==== DATA TO PROCESS

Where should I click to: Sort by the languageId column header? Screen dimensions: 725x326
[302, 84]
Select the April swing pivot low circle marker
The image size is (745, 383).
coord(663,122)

========

→ TASK BRIEF
Show each line above that includes the word "should". Count only matches with the same upper- and lowercase letters.

→ RESULT
Where should I click to: Sort by the languageId column header? Screen dimensions: 725x326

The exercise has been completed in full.